- Opening Delimiter -
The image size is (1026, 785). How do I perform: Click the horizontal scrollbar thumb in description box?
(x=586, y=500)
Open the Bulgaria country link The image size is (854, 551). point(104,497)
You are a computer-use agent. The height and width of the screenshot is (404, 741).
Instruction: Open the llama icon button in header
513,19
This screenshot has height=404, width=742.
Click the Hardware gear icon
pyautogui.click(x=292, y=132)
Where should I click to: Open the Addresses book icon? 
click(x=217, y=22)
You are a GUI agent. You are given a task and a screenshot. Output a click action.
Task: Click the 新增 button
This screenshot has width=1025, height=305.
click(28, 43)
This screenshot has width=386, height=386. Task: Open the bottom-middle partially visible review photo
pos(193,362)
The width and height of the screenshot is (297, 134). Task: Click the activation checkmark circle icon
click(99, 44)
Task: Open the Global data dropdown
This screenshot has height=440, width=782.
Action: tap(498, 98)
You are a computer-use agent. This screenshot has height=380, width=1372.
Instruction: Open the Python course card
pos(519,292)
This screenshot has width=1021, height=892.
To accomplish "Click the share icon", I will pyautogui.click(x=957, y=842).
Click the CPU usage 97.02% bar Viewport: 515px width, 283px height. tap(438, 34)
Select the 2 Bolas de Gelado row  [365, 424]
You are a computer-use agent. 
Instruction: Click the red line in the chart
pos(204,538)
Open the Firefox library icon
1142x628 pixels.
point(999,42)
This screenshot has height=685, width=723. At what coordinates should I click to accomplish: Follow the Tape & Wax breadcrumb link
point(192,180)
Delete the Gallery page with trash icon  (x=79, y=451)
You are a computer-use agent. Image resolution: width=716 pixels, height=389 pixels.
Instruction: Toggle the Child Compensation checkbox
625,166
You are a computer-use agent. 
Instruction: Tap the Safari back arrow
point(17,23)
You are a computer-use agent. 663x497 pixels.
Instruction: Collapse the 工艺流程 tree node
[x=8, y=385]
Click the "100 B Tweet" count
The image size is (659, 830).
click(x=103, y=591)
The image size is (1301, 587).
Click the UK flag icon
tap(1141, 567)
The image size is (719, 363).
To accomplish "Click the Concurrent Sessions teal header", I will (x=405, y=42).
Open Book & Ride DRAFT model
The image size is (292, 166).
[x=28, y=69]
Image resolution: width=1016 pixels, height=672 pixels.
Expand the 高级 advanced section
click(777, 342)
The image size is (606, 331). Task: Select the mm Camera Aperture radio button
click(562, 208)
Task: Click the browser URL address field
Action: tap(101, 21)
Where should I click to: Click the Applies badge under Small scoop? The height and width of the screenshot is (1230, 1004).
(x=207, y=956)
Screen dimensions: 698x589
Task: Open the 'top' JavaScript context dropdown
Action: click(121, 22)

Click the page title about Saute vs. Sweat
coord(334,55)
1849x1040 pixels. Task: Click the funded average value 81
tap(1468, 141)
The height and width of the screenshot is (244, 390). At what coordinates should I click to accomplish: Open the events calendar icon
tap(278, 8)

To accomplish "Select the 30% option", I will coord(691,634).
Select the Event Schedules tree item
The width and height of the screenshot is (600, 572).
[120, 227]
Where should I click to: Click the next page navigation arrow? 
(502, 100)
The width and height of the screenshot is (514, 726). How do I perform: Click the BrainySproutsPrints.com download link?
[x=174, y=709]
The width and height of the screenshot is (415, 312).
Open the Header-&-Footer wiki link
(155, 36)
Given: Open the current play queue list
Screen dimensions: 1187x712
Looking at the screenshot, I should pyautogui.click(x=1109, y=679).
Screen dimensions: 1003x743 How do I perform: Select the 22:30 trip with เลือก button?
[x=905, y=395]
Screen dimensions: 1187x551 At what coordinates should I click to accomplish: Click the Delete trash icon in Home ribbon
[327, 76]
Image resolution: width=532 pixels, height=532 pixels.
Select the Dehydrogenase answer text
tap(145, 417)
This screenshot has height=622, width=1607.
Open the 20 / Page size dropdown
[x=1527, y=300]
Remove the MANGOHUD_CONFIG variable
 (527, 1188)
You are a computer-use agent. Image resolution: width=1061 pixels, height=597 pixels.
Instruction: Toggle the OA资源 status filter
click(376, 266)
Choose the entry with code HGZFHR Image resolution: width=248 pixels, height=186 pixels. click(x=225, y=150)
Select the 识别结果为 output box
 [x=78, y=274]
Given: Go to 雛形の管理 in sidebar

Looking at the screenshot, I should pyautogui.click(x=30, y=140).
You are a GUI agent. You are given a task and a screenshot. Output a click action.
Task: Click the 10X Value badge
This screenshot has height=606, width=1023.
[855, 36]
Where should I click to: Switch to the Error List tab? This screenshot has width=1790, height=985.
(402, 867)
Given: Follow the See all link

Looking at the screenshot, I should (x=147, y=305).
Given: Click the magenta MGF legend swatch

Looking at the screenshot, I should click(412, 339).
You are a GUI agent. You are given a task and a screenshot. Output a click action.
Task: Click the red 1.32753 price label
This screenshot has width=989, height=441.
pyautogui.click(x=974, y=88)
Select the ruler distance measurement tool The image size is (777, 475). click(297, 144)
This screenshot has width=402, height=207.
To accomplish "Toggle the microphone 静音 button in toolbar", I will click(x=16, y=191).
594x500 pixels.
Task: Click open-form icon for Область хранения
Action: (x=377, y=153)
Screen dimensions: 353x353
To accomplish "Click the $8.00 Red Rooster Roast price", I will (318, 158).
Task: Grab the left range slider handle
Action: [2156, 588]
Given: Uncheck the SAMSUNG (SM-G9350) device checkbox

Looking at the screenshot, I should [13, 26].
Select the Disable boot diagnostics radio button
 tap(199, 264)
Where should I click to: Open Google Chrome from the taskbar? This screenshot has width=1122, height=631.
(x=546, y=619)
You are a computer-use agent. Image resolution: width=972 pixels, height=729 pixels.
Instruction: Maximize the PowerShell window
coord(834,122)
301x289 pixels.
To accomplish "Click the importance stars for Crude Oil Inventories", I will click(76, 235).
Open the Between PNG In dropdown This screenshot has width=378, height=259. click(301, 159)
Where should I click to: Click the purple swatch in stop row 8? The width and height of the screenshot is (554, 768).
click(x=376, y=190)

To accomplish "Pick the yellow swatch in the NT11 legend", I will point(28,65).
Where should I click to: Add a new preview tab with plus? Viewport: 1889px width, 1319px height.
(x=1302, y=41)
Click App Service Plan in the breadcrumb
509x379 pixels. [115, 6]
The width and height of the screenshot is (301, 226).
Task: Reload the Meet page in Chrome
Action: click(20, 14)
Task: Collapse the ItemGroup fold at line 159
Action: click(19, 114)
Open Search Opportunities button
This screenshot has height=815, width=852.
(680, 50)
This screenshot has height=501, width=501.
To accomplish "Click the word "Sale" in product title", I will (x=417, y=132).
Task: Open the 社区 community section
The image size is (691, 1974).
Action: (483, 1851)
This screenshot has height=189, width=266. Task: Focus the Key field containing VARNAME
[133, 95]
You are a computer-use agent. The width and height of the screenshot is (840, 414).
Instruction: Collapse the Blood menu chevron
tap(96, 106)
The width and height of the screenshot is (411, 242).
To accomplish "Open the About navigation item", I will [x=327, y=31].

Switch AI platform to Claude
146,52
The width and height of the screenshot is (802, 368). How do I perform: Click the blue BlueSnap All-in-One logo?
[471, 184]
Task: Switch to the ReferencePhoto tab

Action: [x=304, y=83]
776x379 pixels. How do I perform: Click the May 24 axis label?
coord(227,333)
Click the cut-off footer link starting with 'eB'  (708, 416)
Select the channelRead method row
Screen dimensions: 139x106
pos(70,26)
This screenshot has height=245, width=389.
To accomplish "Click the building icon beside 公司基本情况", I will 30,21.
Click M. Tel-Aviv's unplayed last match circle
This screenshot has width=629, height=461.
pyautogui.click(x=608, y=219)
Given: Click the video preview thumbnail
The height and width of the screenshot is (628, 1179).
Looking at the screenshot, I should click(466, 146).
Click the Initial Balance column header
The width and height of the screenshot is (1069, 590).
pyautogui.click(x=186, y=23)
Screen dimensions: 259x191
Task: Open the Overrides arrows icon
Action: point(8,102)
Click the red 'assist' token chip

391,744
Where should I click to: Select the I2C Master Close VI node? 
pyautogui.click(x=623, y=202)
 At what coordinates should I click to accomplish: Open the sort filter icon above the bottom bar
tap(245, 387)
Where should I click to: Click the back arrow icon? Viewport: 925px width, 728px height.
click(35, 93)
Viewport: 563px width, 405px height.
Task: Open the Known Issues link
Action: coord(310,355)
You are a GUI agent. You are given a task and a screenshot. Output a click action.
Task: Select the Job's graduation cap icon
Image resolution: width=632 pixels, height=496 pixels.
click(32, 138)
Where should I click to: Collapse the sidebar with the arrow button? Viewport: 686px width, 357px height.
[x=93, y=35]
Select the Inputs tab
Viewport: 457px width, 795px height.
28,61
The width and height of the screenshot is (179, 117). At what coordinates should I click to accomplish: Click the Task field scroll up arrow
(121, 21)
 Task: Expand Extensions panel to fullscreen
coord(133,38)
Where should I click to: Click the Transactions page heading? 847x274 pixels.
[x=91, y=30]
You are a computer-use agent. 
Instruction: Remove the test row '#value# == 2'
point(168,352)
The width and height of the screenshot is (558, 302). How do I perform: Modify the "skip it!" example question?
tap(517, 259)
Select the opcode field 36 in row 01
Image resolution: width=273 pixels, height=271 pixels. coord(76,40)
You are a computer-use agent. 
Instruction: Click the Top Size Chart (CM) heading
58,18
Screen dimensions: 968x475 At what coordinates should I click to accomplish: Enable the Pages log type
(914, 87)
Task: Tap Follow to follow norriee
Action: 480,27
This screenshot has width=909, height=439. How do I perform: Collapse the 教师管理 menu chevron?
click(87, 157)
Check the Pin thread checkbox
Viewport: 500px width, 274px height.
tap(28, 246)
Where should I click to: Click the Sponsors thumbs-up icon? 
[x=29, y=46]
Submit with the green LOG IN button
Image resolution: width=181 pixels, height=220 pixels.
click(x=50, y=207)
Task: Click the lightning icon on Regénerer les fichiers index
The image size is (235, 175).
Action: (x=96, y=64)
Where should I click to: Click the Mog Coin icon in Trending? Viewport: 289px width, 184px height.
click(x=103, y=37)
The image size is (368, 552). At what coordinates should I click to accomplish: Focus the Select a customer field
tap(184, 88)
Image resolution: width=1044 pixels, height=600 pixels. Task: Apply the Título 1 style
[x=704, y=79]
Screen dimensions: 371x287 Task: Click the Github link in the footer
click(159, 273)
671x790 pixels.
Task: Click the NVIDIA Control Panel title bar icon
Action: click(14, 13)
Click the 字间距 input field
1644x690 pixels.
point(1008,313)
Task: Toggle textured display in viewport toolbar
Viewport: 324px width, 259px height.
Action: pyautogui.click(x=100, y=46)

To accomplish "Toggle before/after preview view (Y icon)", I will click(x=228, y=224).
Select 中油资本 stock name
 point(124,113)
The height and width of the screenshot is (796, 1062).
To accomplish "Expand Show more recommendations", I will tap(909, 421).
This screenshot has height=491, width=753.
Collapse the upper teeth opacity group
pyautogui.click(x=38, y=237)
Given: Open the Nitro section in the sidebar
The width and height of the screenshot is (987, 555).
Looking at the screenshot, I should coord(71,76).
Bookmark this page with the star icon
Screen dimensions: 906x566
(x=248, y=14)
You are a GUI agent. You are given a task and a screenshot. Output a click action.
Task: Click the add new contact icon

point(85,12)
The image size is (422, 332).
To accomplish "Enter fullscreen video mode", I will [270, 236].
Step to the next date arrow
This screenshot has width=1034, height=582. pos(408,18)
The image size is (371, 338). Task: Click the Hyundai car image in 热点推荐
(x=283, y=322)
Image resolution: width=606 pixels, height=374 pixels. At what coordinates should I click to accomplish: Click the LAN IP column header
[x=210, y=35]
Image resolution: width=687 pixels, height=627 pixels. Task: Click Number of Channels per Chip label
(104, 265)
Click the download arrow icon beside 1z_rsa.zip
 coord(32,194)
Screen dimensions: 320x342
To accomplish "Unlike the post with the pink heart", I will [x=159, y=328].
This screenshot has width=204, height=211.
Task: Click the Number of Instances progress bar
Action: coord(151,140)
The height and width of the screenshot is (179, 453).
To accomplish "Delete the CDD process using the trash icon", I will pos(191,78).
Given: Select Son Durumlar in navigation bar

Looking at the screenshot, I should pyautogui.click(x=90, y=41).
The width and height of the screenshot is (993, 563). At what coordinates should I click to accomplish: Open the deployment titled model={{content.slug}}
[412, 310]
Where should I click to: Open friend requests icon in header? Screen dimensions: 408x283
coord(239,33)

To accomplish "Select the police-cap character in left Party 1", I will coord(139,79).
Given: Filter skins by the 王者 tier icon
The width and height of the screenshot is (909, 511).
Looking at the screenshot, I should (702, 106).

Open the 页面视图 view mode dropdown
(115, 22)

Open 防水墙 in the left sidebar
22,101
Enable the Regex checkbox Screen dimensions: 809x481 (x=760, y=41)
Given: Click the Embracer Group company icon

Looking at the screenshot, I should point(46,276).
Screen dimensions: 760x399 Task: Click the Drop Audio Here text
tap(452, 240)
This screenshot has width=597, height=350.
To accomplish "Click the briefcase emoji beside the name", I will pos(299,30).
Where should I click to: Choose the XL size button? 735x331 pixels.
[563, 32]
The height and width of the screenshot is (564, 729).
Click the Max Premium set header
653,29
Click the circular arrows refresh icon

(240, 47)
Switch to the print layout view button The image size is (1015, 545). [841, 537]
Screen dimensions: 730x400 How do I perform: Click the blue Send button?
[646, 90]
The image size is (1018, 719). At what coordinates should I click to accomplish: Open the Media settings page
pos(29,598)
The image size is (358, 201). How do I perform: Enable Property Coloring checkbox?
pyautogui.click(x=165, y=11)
- Closing Delimiter -
● **Exercise brief**
Would you please copy all lines in the data that contain the word "video"?

● **Output**
Given: Click the video preview thumbnail
To accomplish "Enter fullscreen video mode", I will [270, 236].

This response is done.